■ Problem to work on: Can you give again, word for word, the data below from its start through the line containing "Looking at the", with both ends included? Leave the pictures out of your answer.

Data for locating displayed items:
..............................

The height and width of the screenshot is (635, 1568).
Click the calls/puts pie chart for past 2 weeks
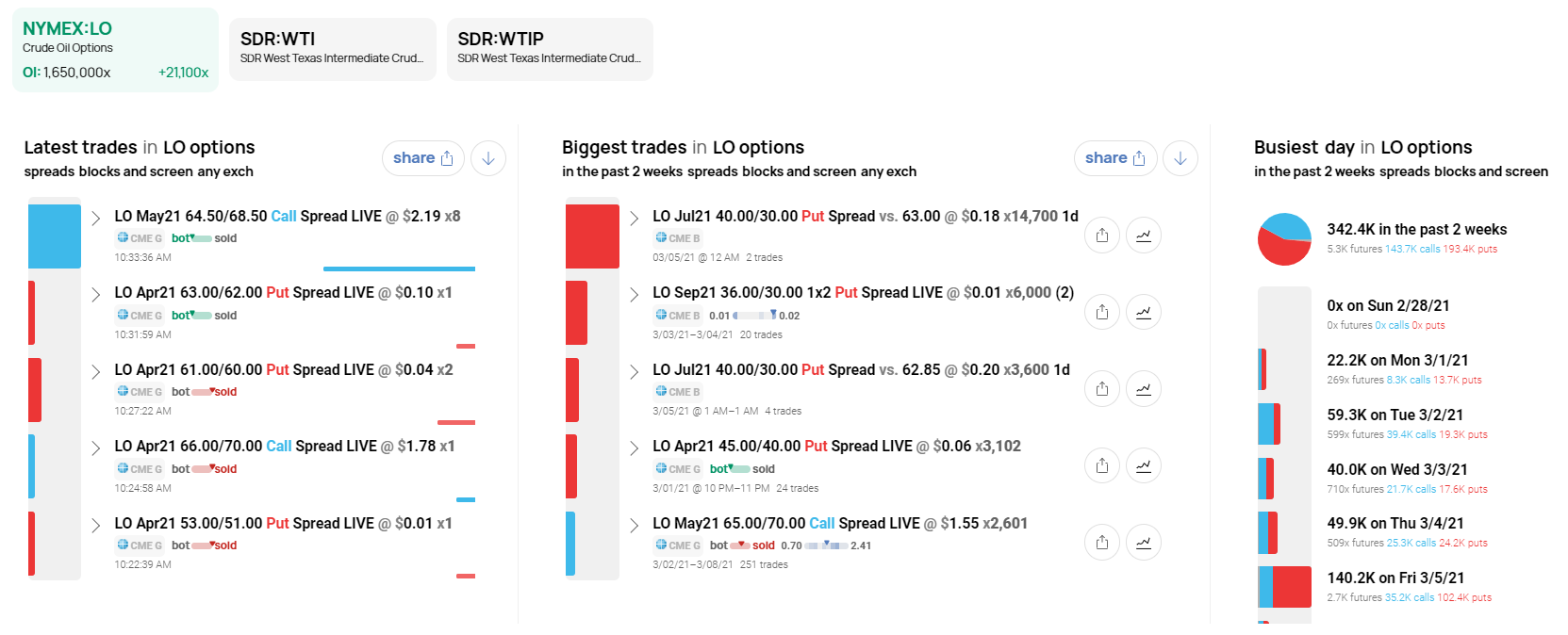pyautogui.click(x=1284, y=239)
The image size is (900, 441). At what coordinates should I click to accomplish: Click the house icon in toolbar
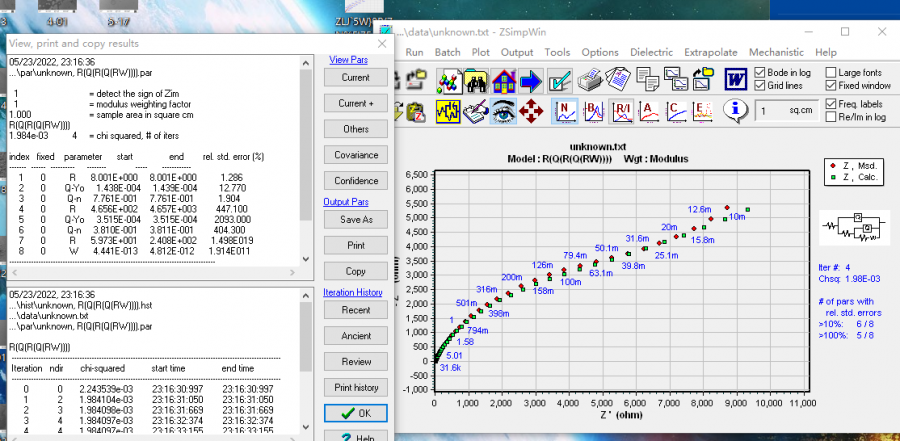pyautogui.click(x=503, y=79)
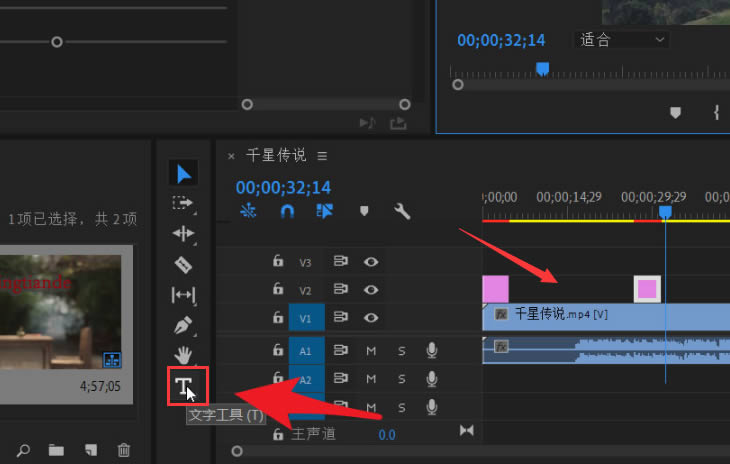Click the delete trash bin in project panel

point(124,450)
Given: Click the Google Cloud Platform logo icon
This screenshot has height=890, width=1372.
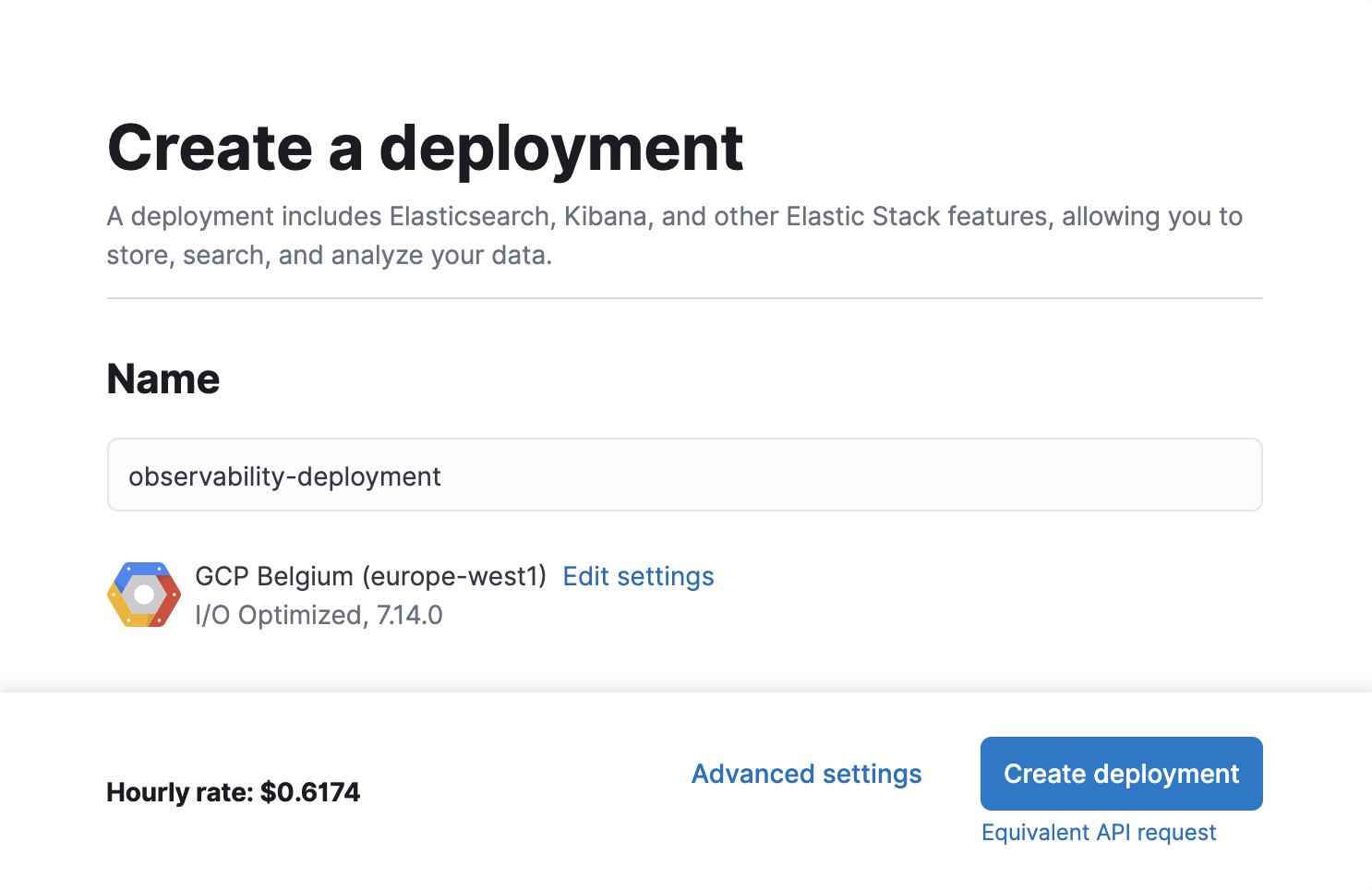Looking at the screenshot, I should coord(144,595).
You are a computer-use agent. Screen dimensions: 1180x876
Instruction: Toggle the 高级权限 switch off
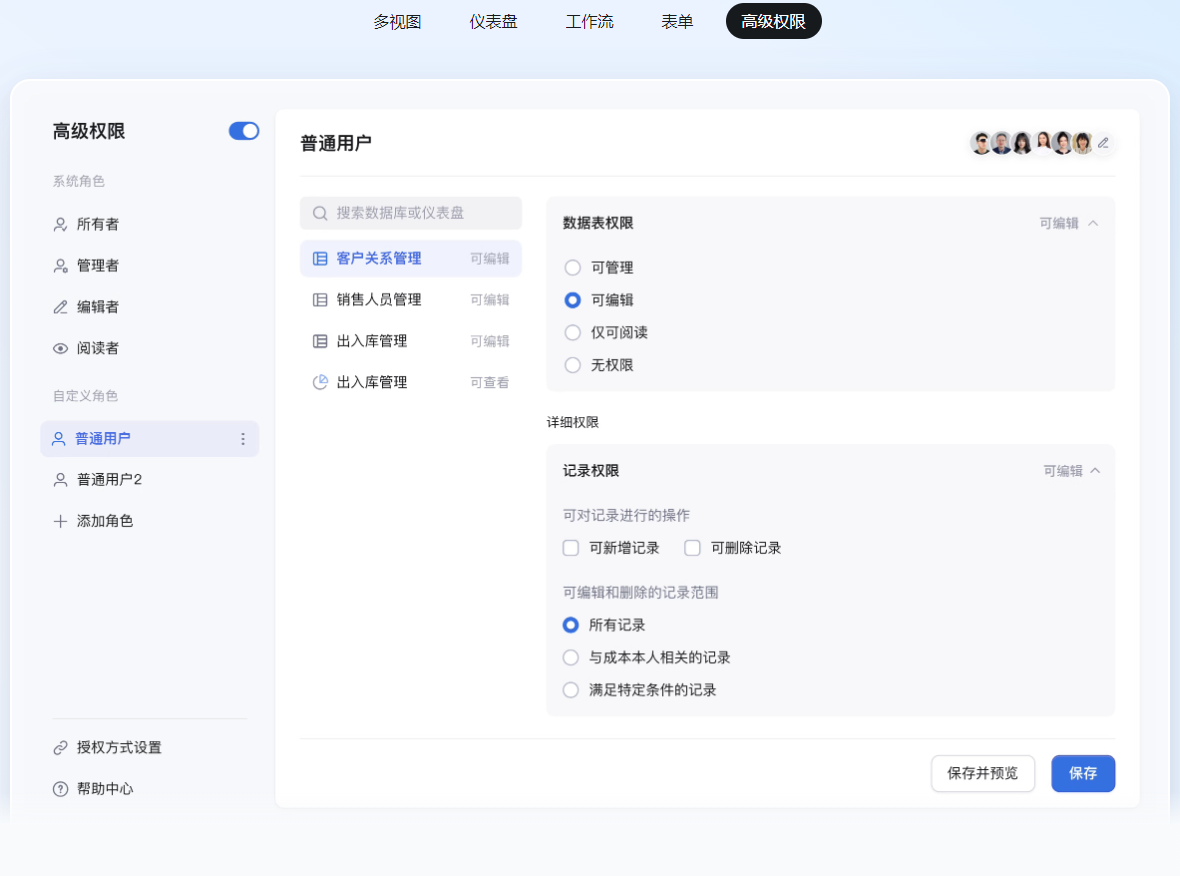(244, 131)
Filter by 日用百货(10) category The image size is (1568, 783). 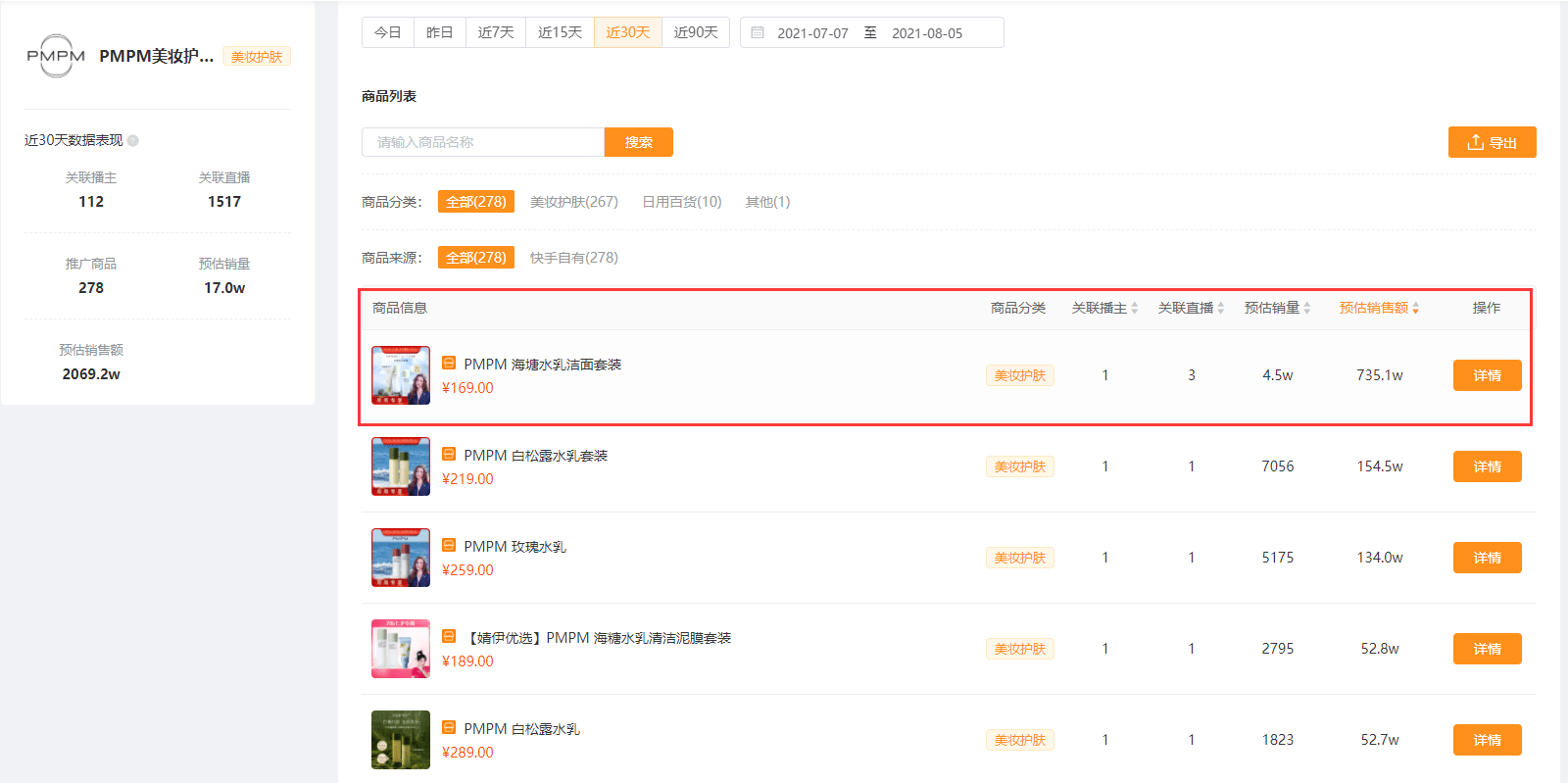pos(682,202)
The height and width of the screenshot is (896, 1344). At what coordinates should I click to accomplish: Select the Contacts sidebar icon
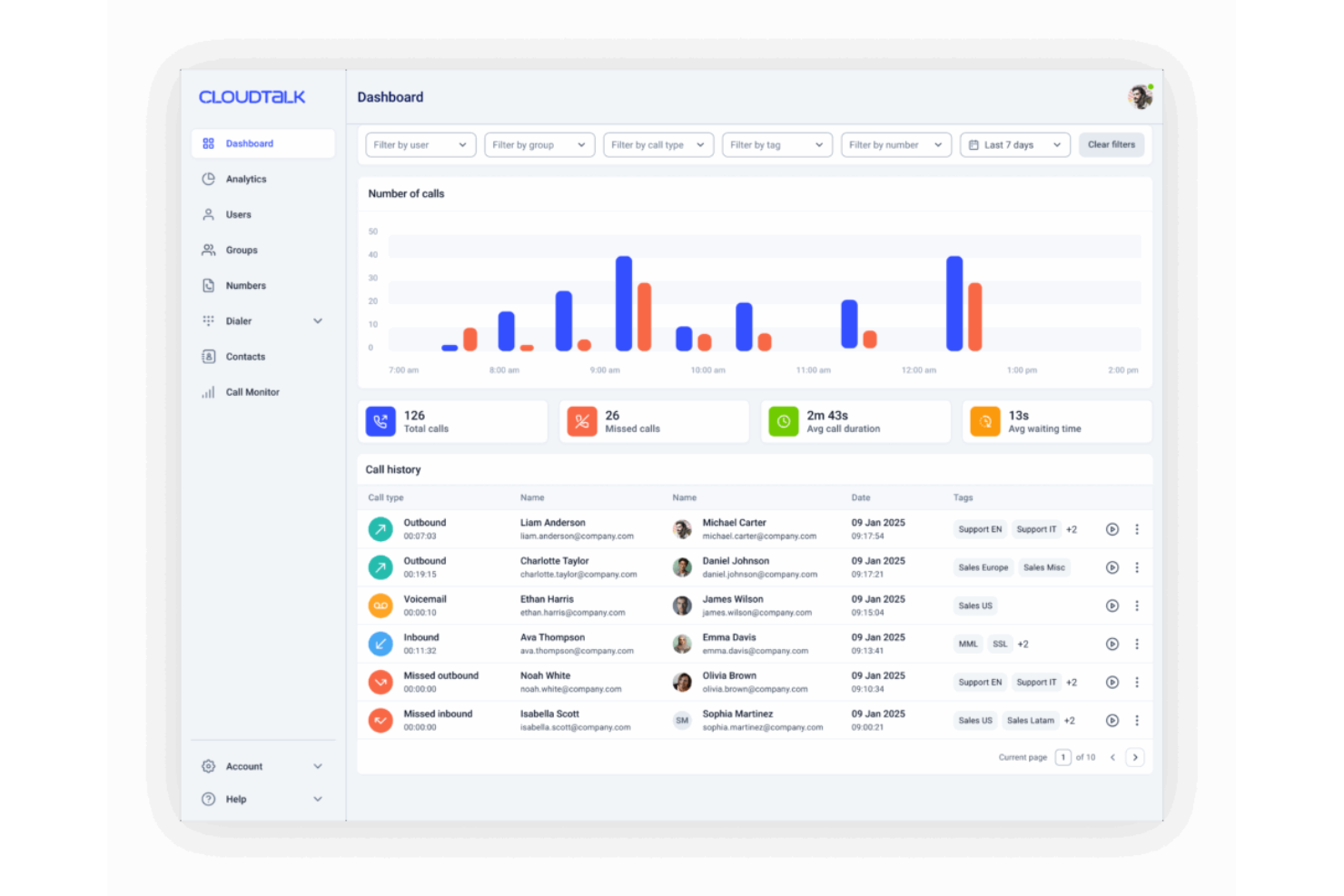pos(208,356)
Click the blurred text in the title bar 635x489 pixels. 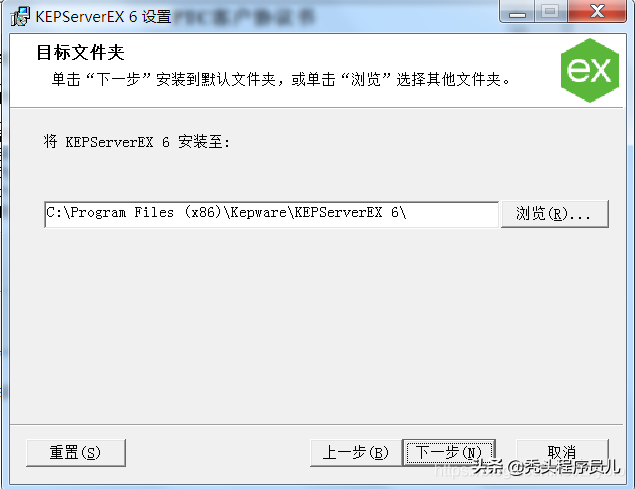click(x=244, y=17)
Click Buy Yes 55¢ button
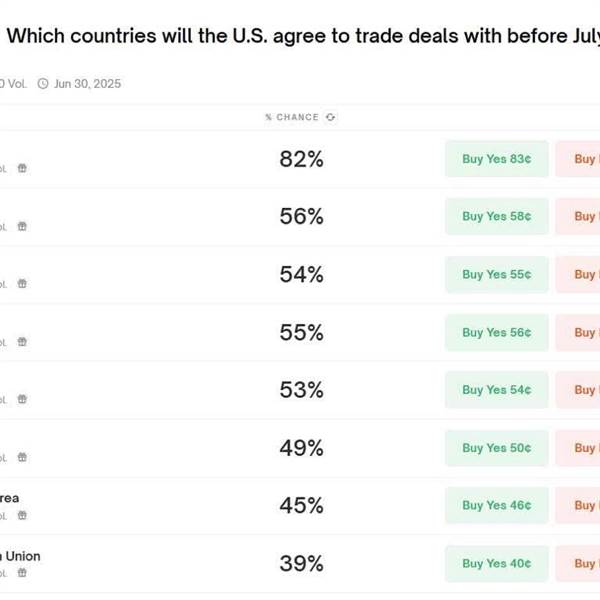The image size is (600, 600). [497, 274]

..............................

■ Answer to this problem:
The height and width of the screenshot is (635, 1568).
Click the calls/puts pie chart for past 2 weeks
pyautogui.click(x=1284, y=239)
The image size is (900, 441). At what coordinates should I click to accomplish: Click the house icon in toolbar
pyautogui.click(x=503, y=79)
Click the delete trash bin in project panel

point(124,450)
Given: Click the Google Cloud Platform logo icon
This screenshot has height=890, width=1372.
Looking at the screenshot, I should coord(144,595).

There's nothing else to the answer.